**Exercise brief**
Format the lines of the entries below as a Markdown table, beginning at the line that contains "Image resolution: width=886" and stopping after the line that contains "point(704,213)". Use a column named Row for the line number and a column named Text for the line itself, and leave out any blank lines.

**Records to process**
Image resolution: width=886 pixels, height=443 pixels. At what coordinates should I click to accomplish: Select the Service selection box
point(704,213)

---

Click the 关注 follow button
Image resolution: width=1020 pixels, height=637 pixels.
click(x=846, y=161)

**Completed task**
| Row | Text |
|---|---|
| 1 | Image resolution: width=886 pixels, height=443 pixels. At what coordinates should I click to accomplish: Select the Service selection box |
| 2 | point(704,213) |